WRITTEN REQUEST 1: Decide whether each statement below agrees with the text about the minimum window substring problem. For each, answer yes or no and quote the words of the text that decide it. (a) The brute-force approach takes O(m^2 * n) time. (b) The strings s and t may contain digits. (c) When no qualifying window exists, the result is null.

PASSAGE PROVIDED:
Find the smallest substring of s containing all characters of t — a sliding window hard Chegg applies to substring matching in their document search and plagiarism detection pipelines.

By Alex Chen, Founder, InterviewChamp.AI · Last verified

Problem

Given two strings s and t of lengths m and n, return the minimum window substring of s such that every character in t (including duplicates) is included in the window. If there is no such substring, return the empty string.

Constraints

  • m == s.length, n == t.length
  • 1 <= m, n <= 10^5
  • s and t consist of uppercase and lowercase English letters

Examples

Example 1

Input
s = "ADOBECODEBANC", t = "ABC"
Output
"BANC"

Example 2

Input
s = "a", t = "a"
Output
"a"

Approaches

1. Brute force

Check every substring of s to see if it contains all characters of t — O(m^2 * n).

Time
O(m^2 * n)
Space
O(1)
function minWindow(s, t) {
  let res = '';
  for (let i = 0; i < s.length; i++)
    for (let j = i + 1; j <= s.length; j++) {
      const sub = s.slice(i, j);
      if (contains(sub, t) && (!res || sub.length < res.length)) res = sub;
    }
  return res;
}

Tradeoff:

2. Sliding window with frequency maps

Expand right to include characters, shrink left when all t characters are covered; track the satisfied-character count to avoid re-scanning the entire window on each step.

Time
O(m+n)
Space
O(m+n)

TASK MATERIAL:

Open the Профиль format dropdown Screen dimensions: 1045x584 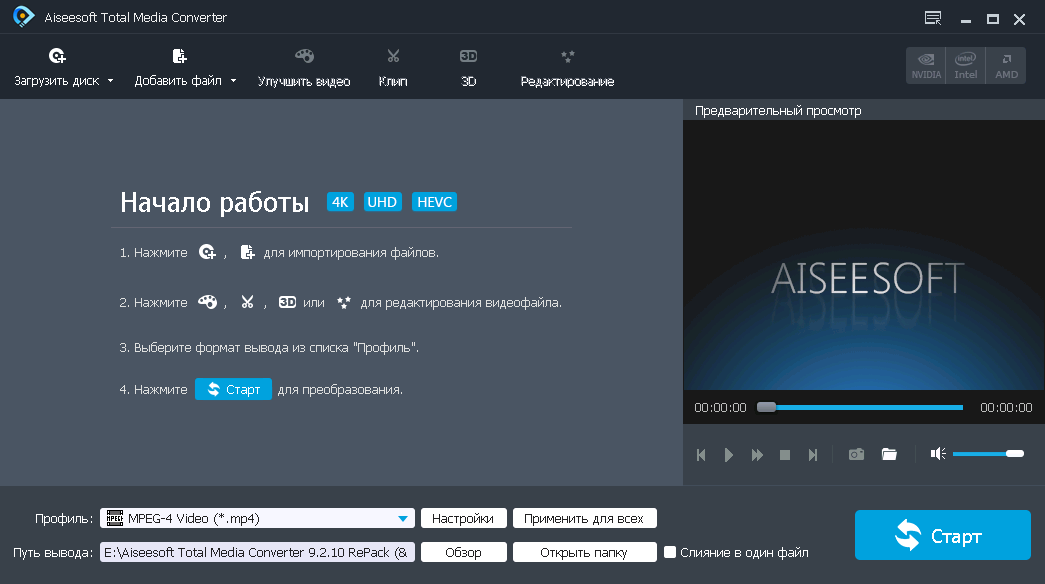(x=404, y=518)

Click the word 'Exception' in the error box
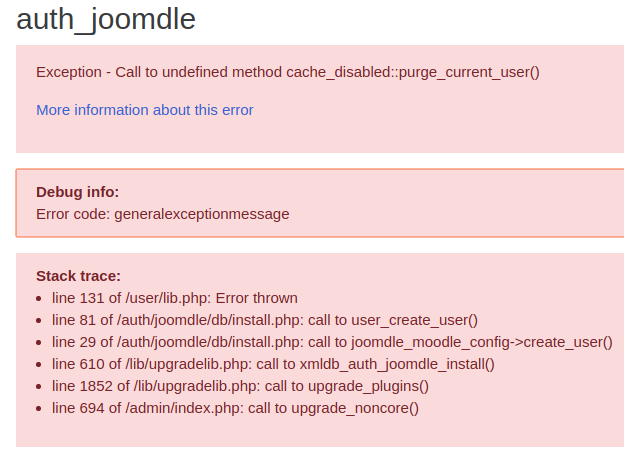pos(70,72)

--

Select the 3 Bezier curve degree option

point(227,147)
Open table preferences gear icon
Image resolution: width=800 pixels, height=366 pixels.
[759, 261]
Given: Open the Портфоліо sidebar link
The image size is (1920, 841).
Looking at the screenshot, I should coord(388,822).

WRITTEN REQUEST 2: Recast as a numbered list the lines of the listing from the line containing "Given: Open the Портфоліо sidebar link" through the line containing "Looking at the", leaving out blank lines.

REPLY 1:
(a) Yes: "Check every substring of s to see if it contains all characters of t — O(m^2 * n)."
(b) No: "s and t consist of uppercase and lowercase English letters"
(c) No: "If there is no such substring, return the empty string."

REPLY 2:
1. Given: Open the Портфоліо sidebar link
2. The image size is (1920, 841).
3. Looking at the screenshot, I should coord(388,822).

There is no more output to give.